Vendo o rubro e rútilo cacho de uvas lá no alto, ela chegou à conclusão de que seu nome deveria ser Eva, porque nas velhas cartilhas estava escrito que Eva viu a uva. Também concluiu que era uma raposa, pois ela se pega num fingido desdém pelas uvas, fora do alcance de seus saltos, dizendo que estão verdes, matreiramente, conforme as narrativas, nas quais a raposa é sempre matreira.
E devo estar numa fábula, ela pensou, pois só nas fábulas as raposas gostam de uvas. E não é que, de acordo com as escrituras, ela está mesmo buscando um meio de alcançar aquelas uvas, enquanto finge dá-las por perdidas, dar-se por vencida, bater em retirada?
Como nas fábulas os animais conversam, Eva encomenda à aranha uma bela teia que, no primeiro teste, não resiste ao peso, e eis nossa raposa de volta ao chão e ao encenado desprezo pelas uvas – arre! – verdes. Pouco depois, Eva pede a um roedor que lhe faça uma espécie de escada ou de pirâmide até o desejado cacho, mas o dentuço lhe passa um sermão sobre desmatamento e sobre o manejo sustentável da floresta preservada.
A matreira não desiste. Sabe, porém, que não pode contar com a ajuda do macaco, que vai comer o cacho todo sozinho se o mostrar a ele; pensa que o urubu vai se vingar dela por causa daquele queijo; tem certeza de que as uvas estariam já perdidas, quando os cupins acabassem de lhe construir um pedestal; quanto ao rei do terreiro, nem pensar, pois a raposa (diz a voz do povo) treme diante do galo.
Ora, pensa Eva, se estou numa fábula, sou fruto da imaginação de alguém que, por ser um artista, me fez assim arteira, que me fez tão fabulosa por que é um fabulista. Quem, senão ele, terá engenho e arte para me ajudar? Mas como encontrar meu criador? Elementar, disse o sabujo, o Sherlock da floresta: onde um autor deixa rastros e impressões digitais, senão nas linhas e entrelinhas de sua narrativa?

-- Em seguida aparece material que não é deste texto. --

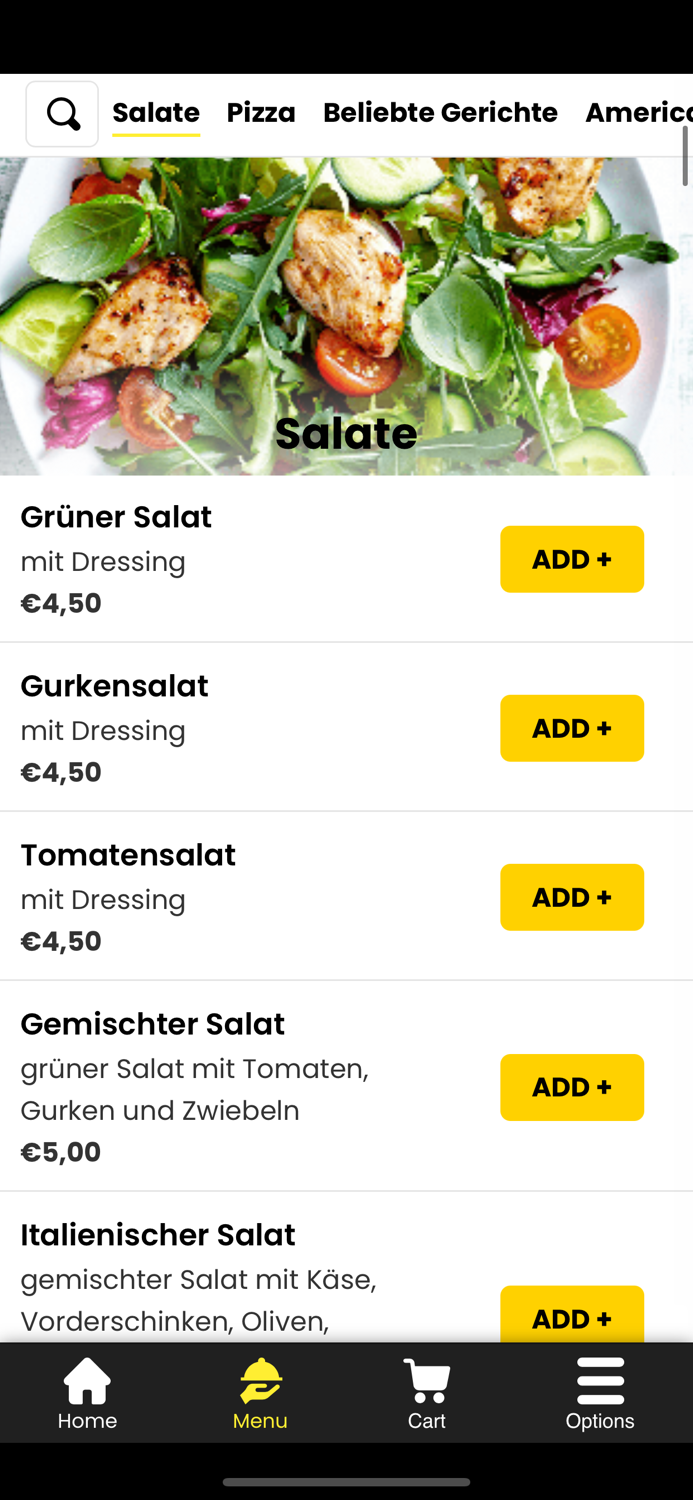
Task: Tap the Salate header image
Action: coord(346,316)
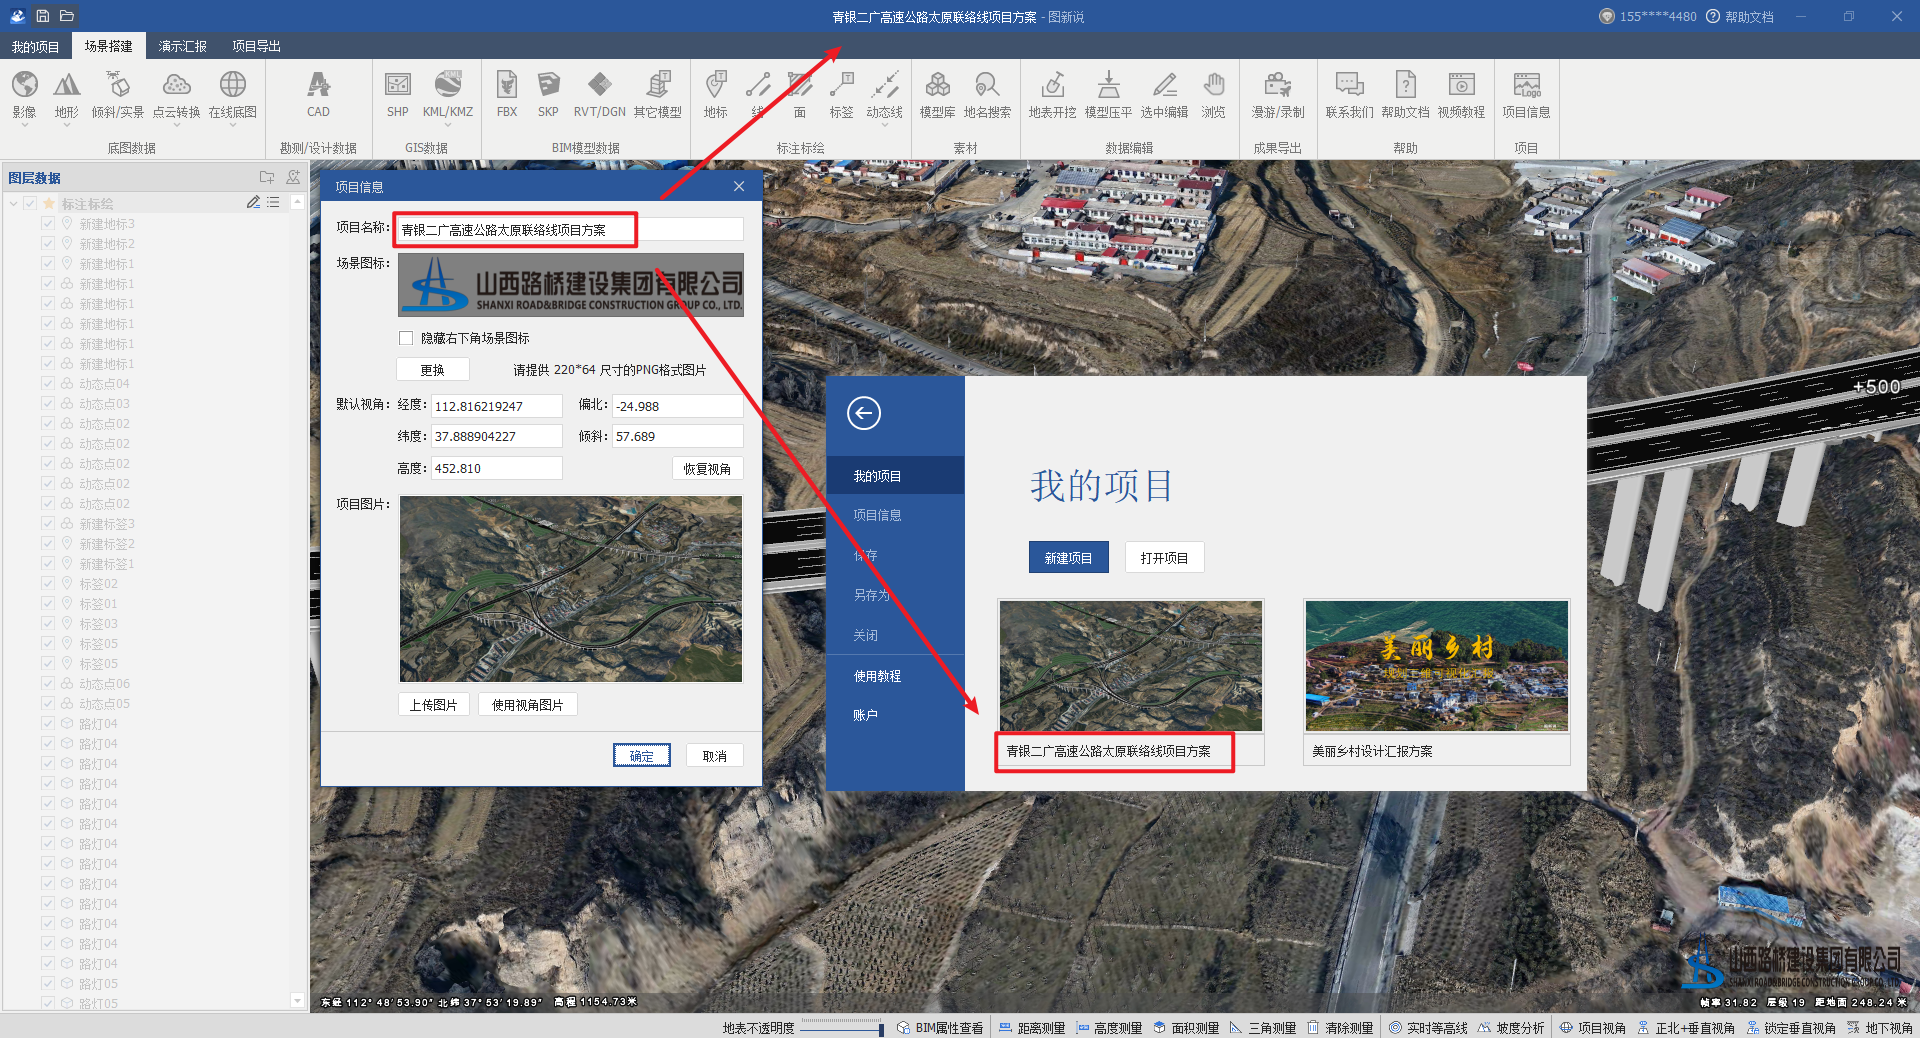Viewport: 1920px width, 1038px height.
Task: Select the 距离测量 distance measure tool
Action: point(1032,1028)
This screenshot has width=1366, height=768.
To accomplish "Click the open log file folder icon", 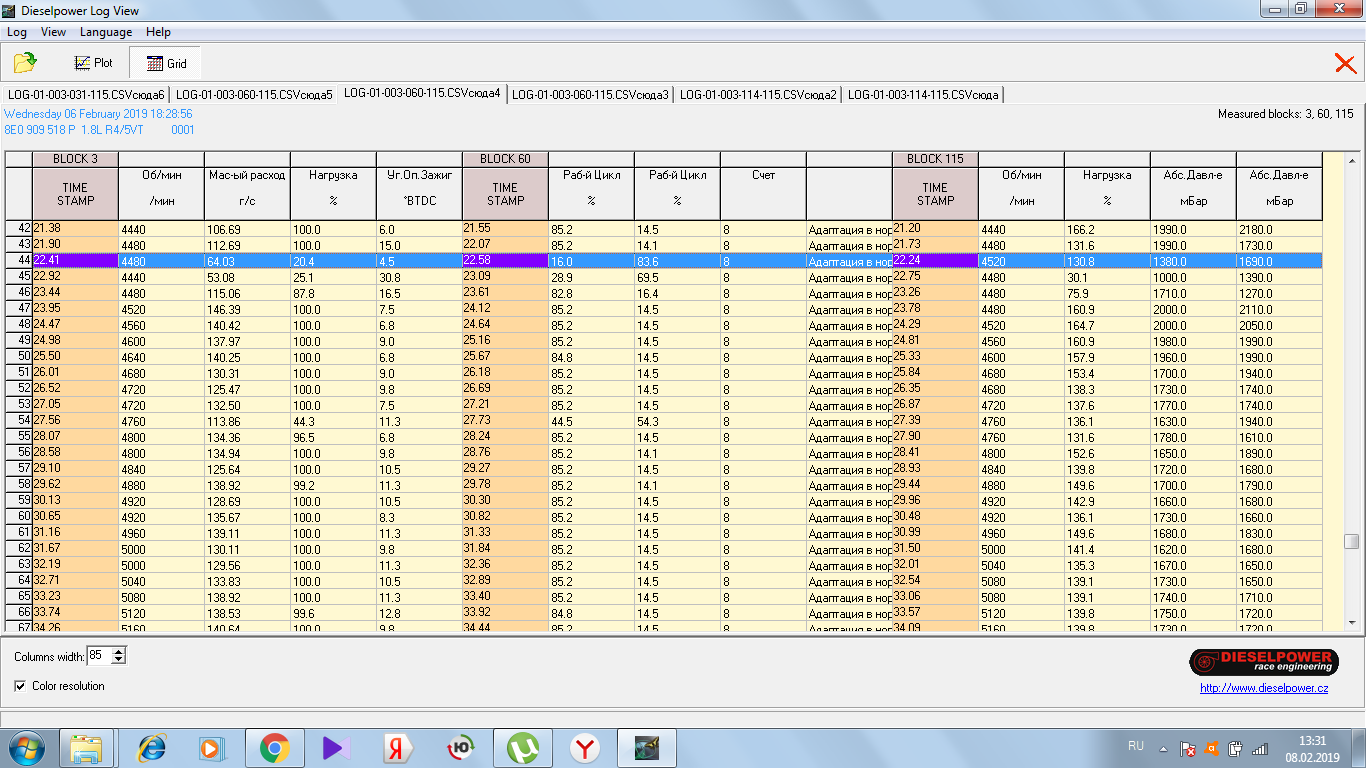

Mãos à obra, debaixo de cada palavra ela descobre camadas de línguas vivas e mortas, vê cada letra lançar suas raízes por estratos de formas hieroglíficas. Entre as palavras legíveis, ela topou com uma que a deixou intrigada: palimpsesto. Sua história parecia ser antiga e interminável.
Por fim, foram surgindo nomes de seus possíveis autores, em lugares e tempos diferentes, que ela foi anotando, desanimada: Aftônio, Da Vinci, Esopo, La Fontaine, Lobato… Copiando tudo aqui, isso vira uma lista telefônica. E, se for, haja créditos pra tantas ligações. Então ela percebe que vive num labirinto de nomes, que seu corpo, a floresta com os outros bichos e o inacessível cacho de uvas são figuras de um jogo de signos.
– Ah, diz a matreira, quer dizer que, para preencher o espaço entre mim e as uvas, basta compor uma ponte de significantes, uma esteira de significados, uma rede de sonhos algorítmicos?
-Desde os primeiro poetas, no paraíso, passando pelos arquitetos da Torre de Babel, até os engenheiros das aeronaves, o mundo todo vem buscando isso – fala a coruja, do alto de seu galho e de sua sabedoria.
-Preciso agir rápido, – murmura Eva – a concorrência é grande!
-E pode contar comigo, minha querida, – sibila a cobra – contorcendo-se para formar a letra capitular de uma iluminura.
Colabore você também com Eva, escrevendo a moral da história.
Moral da história: o autor, a narrativa, os personagens, todos são signos de um vasto universo cujos significados só são compreendidos por um autor original, que se faz anônimo para todos.
Perfeito, meu caro, Francisco Cezar! Talvez todos sejamos personagens à procura desse autor anônimo, desse autor-modelo!